In India, the agent and principle share a relationship that is contractual in nature, and therefore it is governed by the terms and conditions of the contract between them. Chapter X of the Indian Contract Act, 1872 provides the basic structure of rules and regulations that basically govern the performance and formation of any type of contract including the agency contract. In agency contracts, there exists a legal relationship between two people whereby one person acts on behalf of the other.

Meaning

Section 182 of the Indian Contract Act defines an “agent” as a person employed to do any act for another or to represent another in dealing with a third person. The person for whom such act is done, or who is so represented, is called the “principal”. Chapter 10 of the Indian Contract Act deals with the rights and liabilities and duties of principal and agent inter se as well as those of third parties. In an agency one person (principal) employs another person (agent) to represent him or to act on his behalf, in dealing with the third person. If an agent has been duly authorized to do an act on behalf of the principal, the principal is bound by such act with the third party as if the principal had done the act himself.

Different Kinds of Agents

Depending on the kind of authority given to the agent to act on behalf of the principal, the agents are of the various kinds.

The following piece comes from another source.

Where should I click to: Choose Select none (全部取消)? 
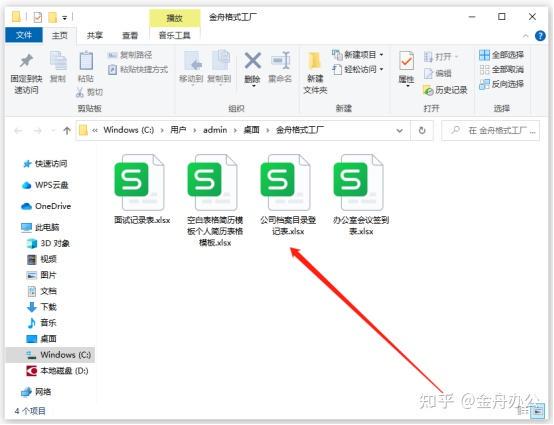tap(501, 70)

  1. Auctioneers – An auctioneer is an agent whose business is to sell goods or other property by public auction, i.e., by open sale. An auctioneer is a mercantile agent within the meaning of Section 2(9) the Sale of Goods Act. He only has the authority to sell goods and not to give warranties on behalf of the seller, unless expressly authorized in that behalf.
  2. Factors – A factor is also a mercantile agent who is entrusted with the possession of the goods for the purpose of sale. He has the power to sell goods on credit and also to receive the price from the buyer. A factor has the right of general lien over the goods belonging to his principal, which are in his possession, for the general balance of the account.
  3. Brokers – A broker is an agent who has an authority to negotiate the sale or purchase of goods on behalf of his principal, with a third person. Unlike factor, he himself has no possession of the goods. He gets his commission whenever any transaction materializes through his efforts.
  4. Del Credere Agents – He is an exception to the rule that an agent is not answerable to his principal for the failure of the third party to perform the contract. A del credere agent is a mercantile agent, who, on payment of some extra commission, known as del credere commission, guarantees the performance of the contract by the third person. On the failure of the third person to pay, the principal can make the del credere agent liable.

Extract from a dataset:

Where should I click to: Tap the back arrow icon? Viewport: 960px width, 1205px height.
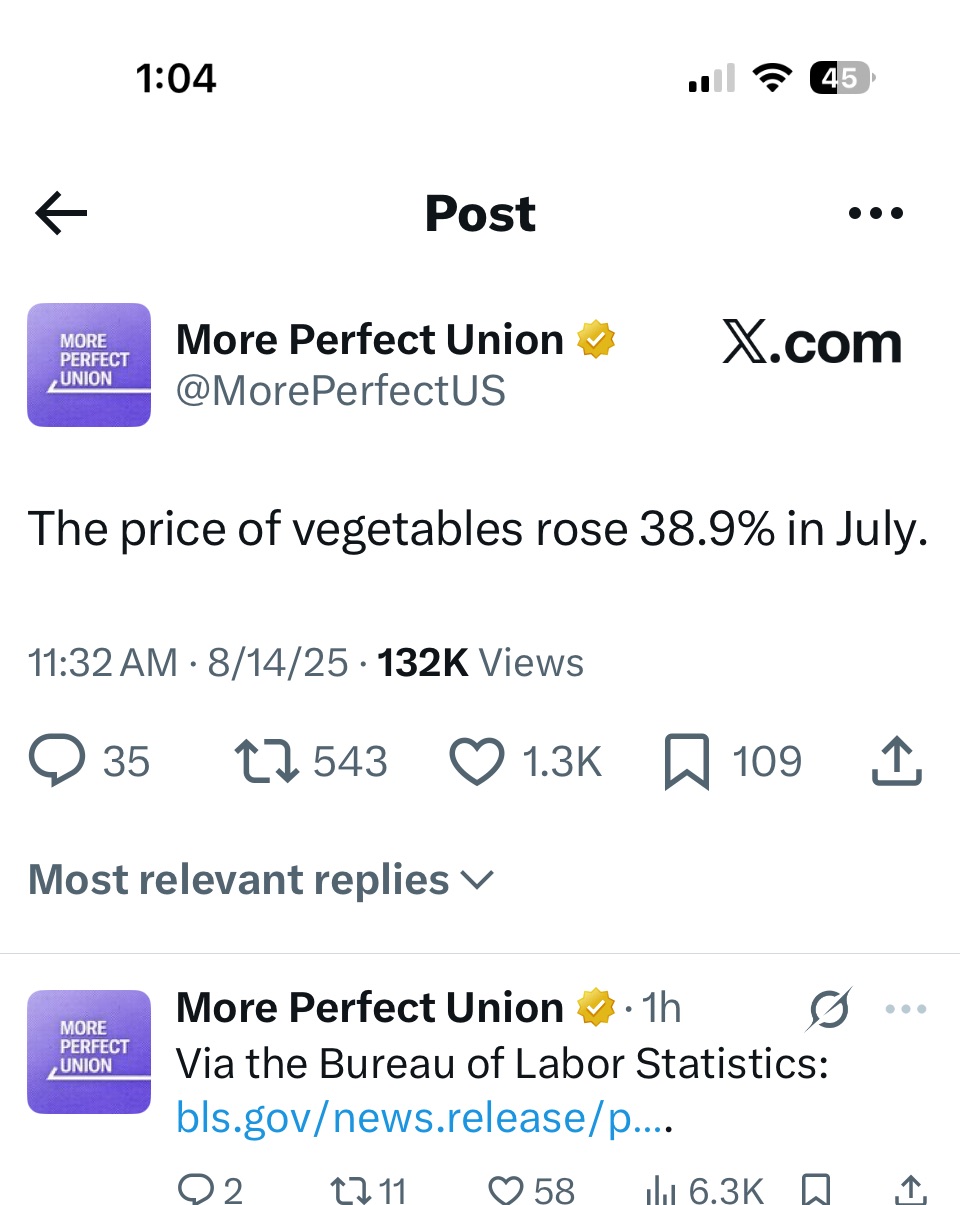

Some Features of a Contract of Agency

  1. Section 183 of the Indian Contract Act says that the principal should be competent to contract. Since through an agent, a contract is to be created between the principal and the third person, it is necessary that both of these parties should be competent to contract. Therefore, any person who is of the age of majority and of sound mind may employ an agent.
  2. The agent may not be competent to contract. The capacity of the agent could be looked from two angles i.e capacity of the agent to act on behalf of the principal so as to bind the principal to the third person; and, the capacity of the agent to bind himself by a contract between himself and the principal. Considering the first case, Section 184 of the Indian Contract Act provides that, any person can become an agent even though he is not competent to contract. But, in the second case where it is about the capacity of the agent to bind himself by a contract between himself and the principal, it is necessary that the agent should be competent to contract. Thus, if an agent is minor, through him a valid contractual relationship will be created between the principal and the third person, though such an agent himself will not be responsible for his acts to his principal.
  3. No consideration is necessary to create an agency. As per Section 185 of the Indian Contract Act, no consideration is necessary to create an agency. From the fact that the principal agrees to be bound by the act of the agent, and he has a duty to indemnify the agent, sufficient consideration is presumed, and, therefore, no other consideration is necessary for such a contract.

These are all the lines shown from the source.